Senators Deb Fischer (R-Neb.) and Amy Klobuchar (D-Minn.) recently reintroduced the Consumer and Fuel Retailer Choice Act.
If passed, this bill would extend the Reid vapor pressure volatility waiver to ethanol blends higher than 10 percent.
This action follows a U.S. Court of Appeals decision from earlier in the month when it reversed a June 2019 rule from the Environmental Protection Agency (EPA) allowing year-round sales of E15.
The court ruled the EPA had overstepped its authority.
In 2019, U.S. farmers produced about 13.66 billion bushels of corn. Of those, about 5.38 billion were used to make ethanol, the U.S. Department of Energy says.
Biofuels help farmers market grain and help with lowering greenhouse emissions.
Allowing year-round sales of E15 is good for America, Senator Klobuchar said.
“For the past three years, we’ve seen that making E15 gasoline accessible to drivers year-round is good for drivers, farmers, and the environment,” she said in a statement. “It’s critical that we pass this bipartisan legislation to continue this progress and stay on the path to a greener future.”
A similar bill has been introduced in the House of Representatives.
Reps. Angie Craig (D-Minn.) and Adrian Smith (R-Neb.) introduced the Year-Round Fuel Choice Act.
This proposed piece of legislation would let the EPA grant waivers to allow year-round sales of E15.
“It’s long past time that the year-round sale of these renewable fuels was made permanent, expanding the market for lower-cost, lower-carbon fuel choices all across America,” Rep. Craig said in a statement.

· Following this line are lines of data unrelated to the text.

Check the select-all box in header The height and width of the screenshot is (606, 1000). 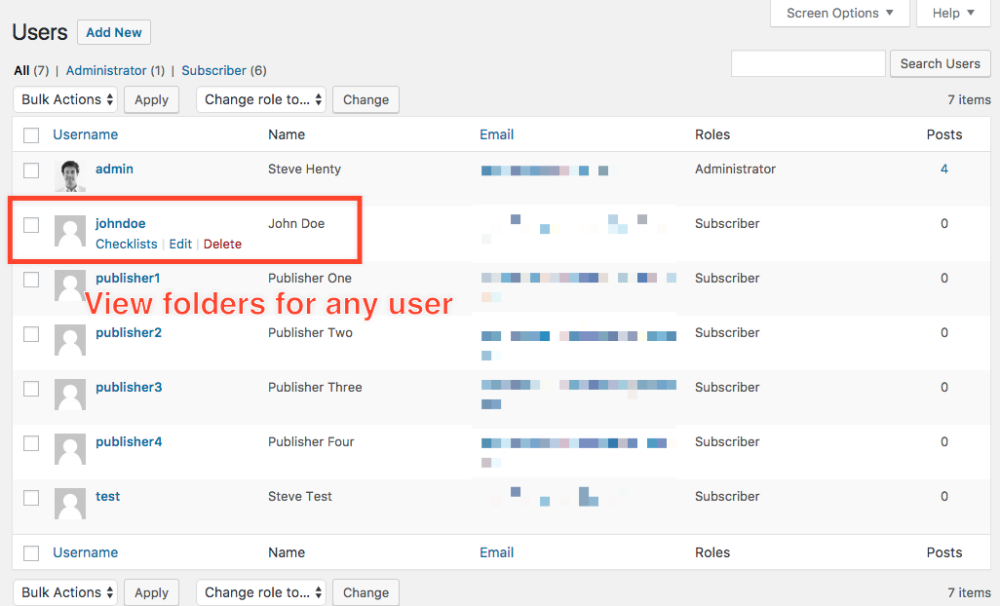(x=31, y=135)
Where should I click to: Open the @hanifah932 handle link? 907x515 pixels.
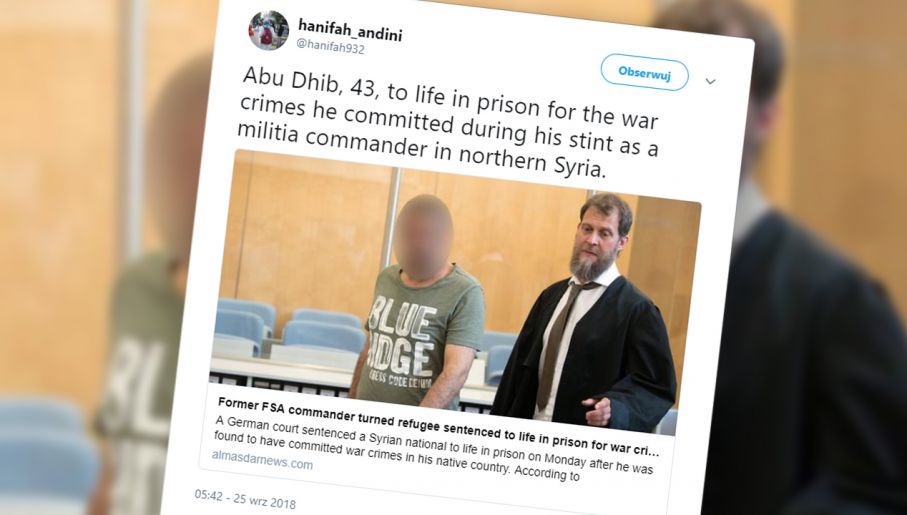(330, 48)
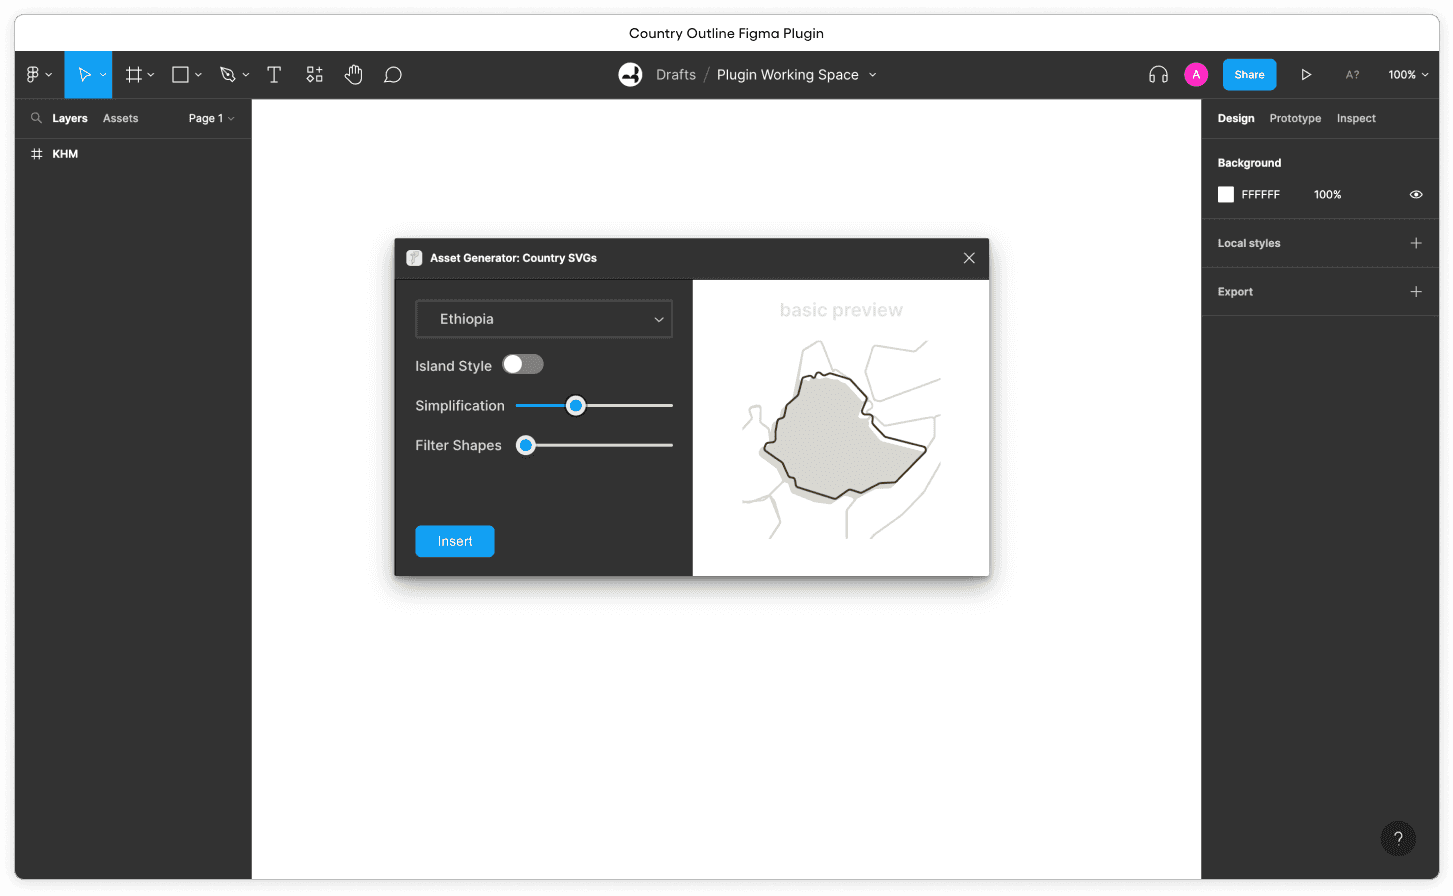Open the Figma main menu
1453x896 pixels.
(x=38, y=75)
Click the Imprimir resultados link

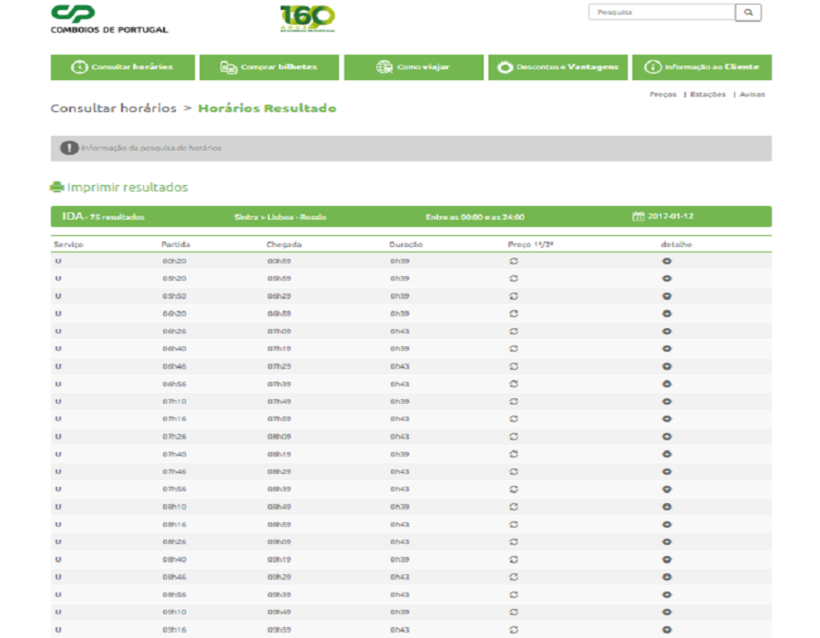(127, 187)
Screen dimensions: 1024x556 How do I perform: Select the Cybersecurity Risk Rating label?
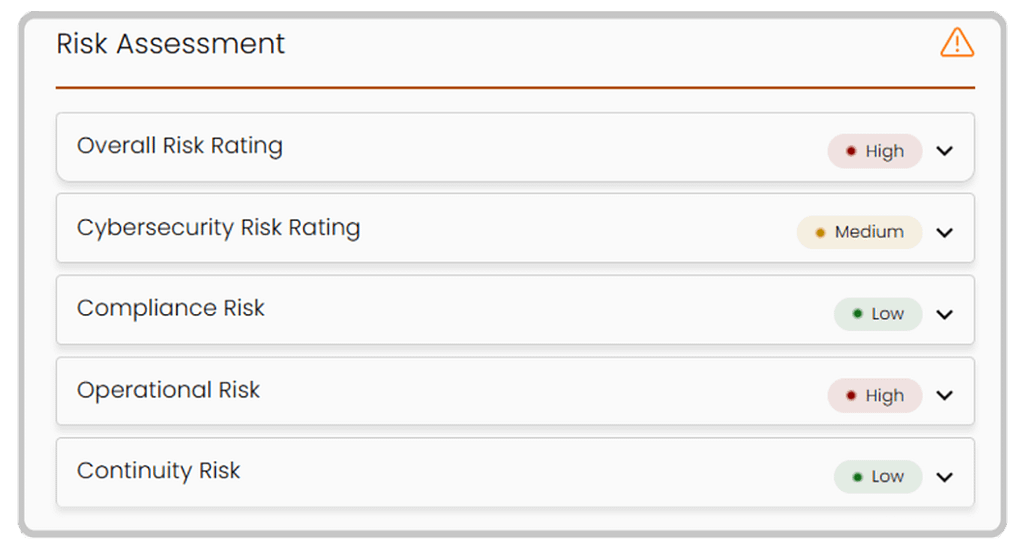218,227
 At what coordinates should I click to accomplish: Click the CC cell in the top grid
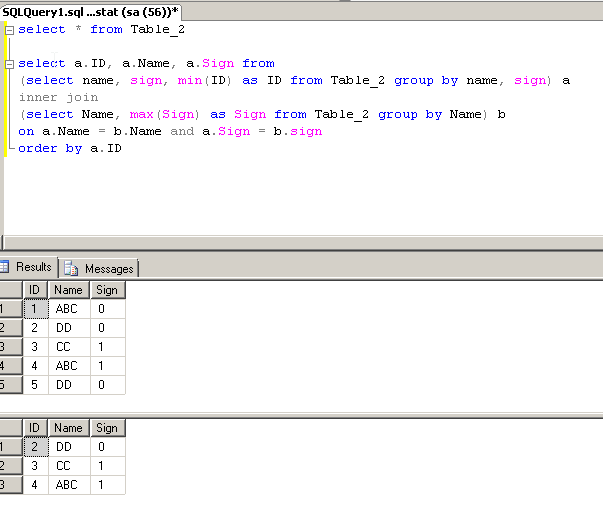[x=67, y=347]
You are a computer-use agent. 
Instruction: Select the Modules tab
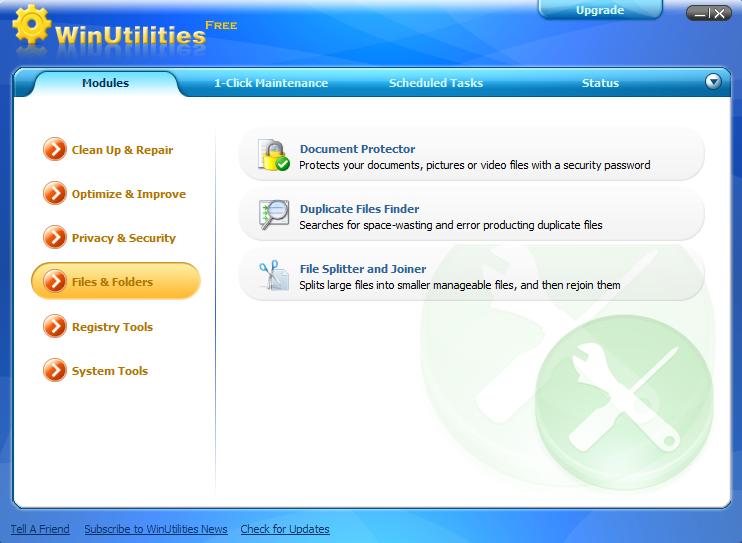tap(105, 83)
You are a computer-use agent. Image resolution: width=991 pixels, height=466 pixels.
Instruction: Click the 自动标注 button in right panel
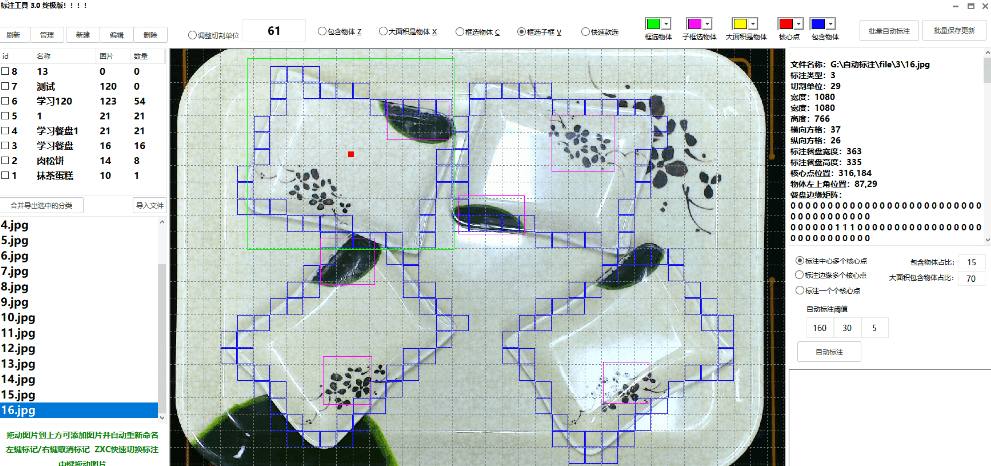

Agriculture and renewable fuel groups support both bills.
Having year-round E15 available helps ensure oil companies can’t monopolize the gasoline market, said John Linder, president of the National Corn Growers Association.
“Corn growers stand behind the many benefits of higher ethanol blends like E15 and support ensuring its continued access to the marketplace on the same terms as standard ten percent blends,” he said in a statement. “E15 is lower in carbon, tailpipe and evaporative emissions, not to mention lower in price, so it’s no surprise oil companies have tried to shut it down.”
“E15 is the lower-cost, lower-carbon, American-made solution that our country needs right now,” said Geoff Cooper, president and CEO of the Renewable Fuels Association.